Author: Of course, which neighborhoods are more livable than others is always a matter of debate. So for those who live in Madrid, let the friendly bantering begin. Hopefully through some discussion we can come up with a pretty good guide for anyone looking for a place to live in Madrid.
Sol / Opera / Las Cortes
Sol is the city center. Most city dwellers spend a lot of time here shopping, meeting friends, or just passing through from one place to another. Because Sol is central and home to some of the best monuments in the city such as Plaza Mayor, The Royal Palace, and The Cathedral of Almudena, it’s full of tourists (and as a result, pickpockets). Sol may be a great place to visit or spend time, but it’s not great for daily life sorts of things like buying groceries or getting a haircut.
Take a walk down Gran Vía, and you’ll know you are in a big city. Tall office buildings, giant department stores, movie theaters—this is modern Madrid. Beware of Plaza Luna. It’s rundown and dirty, and like Gran Vía and c/Montera by night, it’s where the prostitutes work.

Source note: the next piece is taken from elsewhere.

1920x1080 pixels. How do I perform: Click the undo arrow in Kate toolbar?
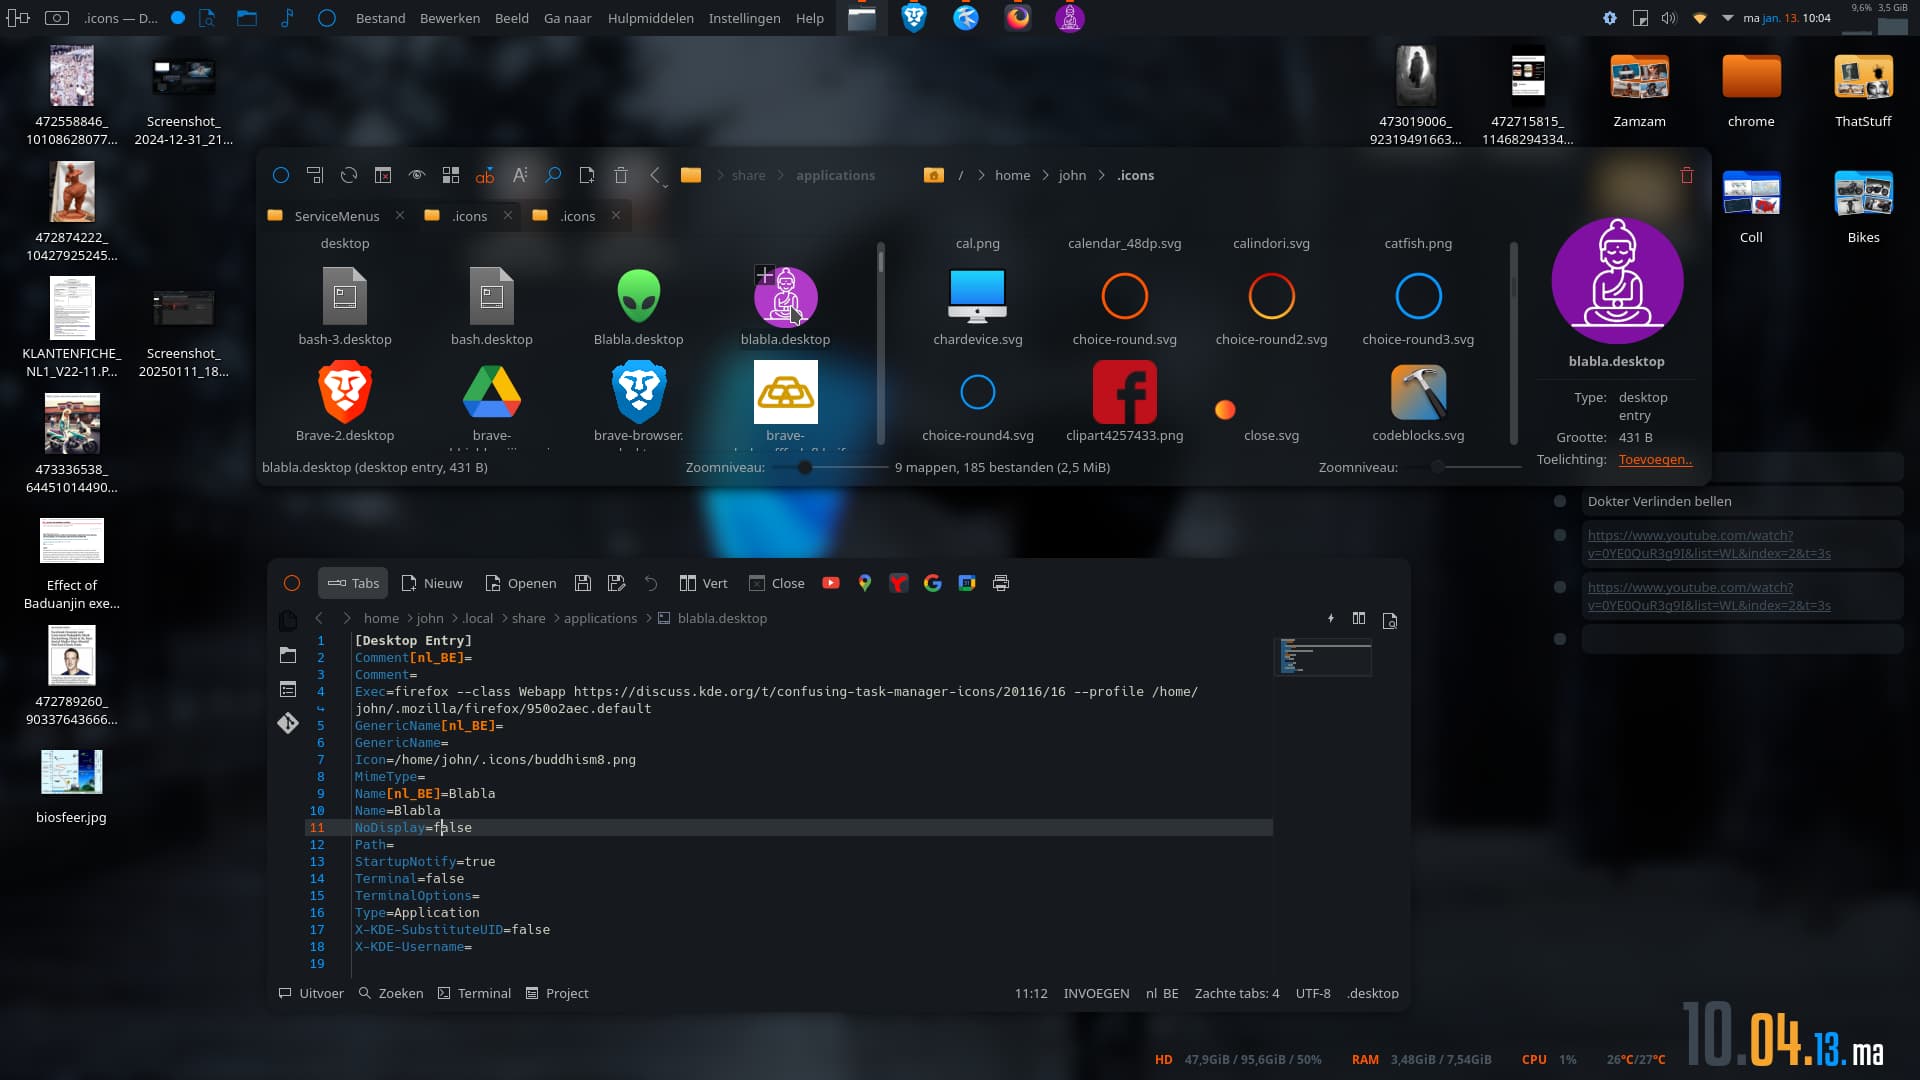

Not a neighborhood known for anything in particular, Huertas is still home of some of my Madrid favorites. Populart is my favorite jazz club. Ricci is my favorite gelado / ice cream shop. And Plaza de Santa Ana is a great place to enjoy a summer drink on a terrace. Huertas is also walking distance from Sol, Madrid’s best museums, and the ever popular Retiro Park.
Everything that is traditionally Madrid you’ll find here—the people, the food, the architecture, and the way of life. La Latina is hands down the oldest and most beautiful neighborhood in Madrid. Still, old buildings are nicer to look at than to live in. They’re often rundown, dingy, dark and lacking modern conveniences like heat, good-sized windows, natural gas, etc.
El Rastro may look like other neighborhoods in Madrid during the week, but on Sunday it’s something else altogether. Street venders line the streets and people flood in from everywhere to get a bargain and spend an afternoon with friends eating lunch on a terrace. Pickpockets are rampant. If you live in this neighborhood, think twice about sleeping in on Sundays or doing anything other than watching the swarms of people from your windows.
Lavapiés is a neighborhood of extremes. Here you’ll find young and old, Madrileño and foreigner, and the barrio with a reputation for being full of life and full of crime. I would consider not living here for safety reasons.
Named after the city’s most important train station, Atocha is great for getting anywhere by train. Also, its central location puts most places nearby. Atocha may not be the coolest place to live, but it’s convenient and good for daily life sorts of things.
Malasaña is quiet and residential, but also trendy and alternative. See the Conde Duque cultural center or the shops and people on c/Fuencarral or find out for yourself by spending a night in any one of the small and eclectic clubs in the area. Malasaña is also international. Some of the best international restaurants are on c/San Bernardino. Just down the street is the international food market.
Chueca is best known for being the gay district of Madrid. It’s yuppie, cosmopolitan, and prides itself for having a great nightlife. By day, Chueca is the city on a small scale, a blend of little streets, little shops, and the hustle and bustle of normal life.
Alonso Martínez / Bilbao
Most of the people who live in this neighborhood are young professionals, but on the weekends the streets surge with teenagers clubbing and drinking and smoking in the streets. The location is close to Sol, but also to the business district along the Castellana.
Moncloa / Argüelles
Madrid’s Complutense, the largest university in Spain, is located in Moncloa. Mostly students and the elderly live here. The neighborhood is a getaway from the chaos of the city center, but only a short metro ride away. You’ll find everything you need for daily life here. Also, the park around El Templo de Debod and Parque del Oeste provide some quality green space for hanging out with friends.
The Castellana is Madrid’s business world. Here you’ll find the headquarters of many banks and companies. There’s not much to look at besides wide highways and tall buildings. It’s a place to live if you want to be close to work.
Salamanca is a classy neighborhood. A lot of people who have money and want to live in the city live here. Sunday afternoons at Retiro Park is a favorite pastime for the locals. Try it for yourself sometime, and you’ll find there’s something to do for everybody.
Nuevos Ministerios / Rios Rosas / Chamartín
These neighborhoods are mostly residential and lots of families live here. They are far enough outside the city that most people probably only go the city center if they work there or on special occasions. Shopping caters to the locals, including some fine tapas restaurants—nothing fancy, just good food at great prices.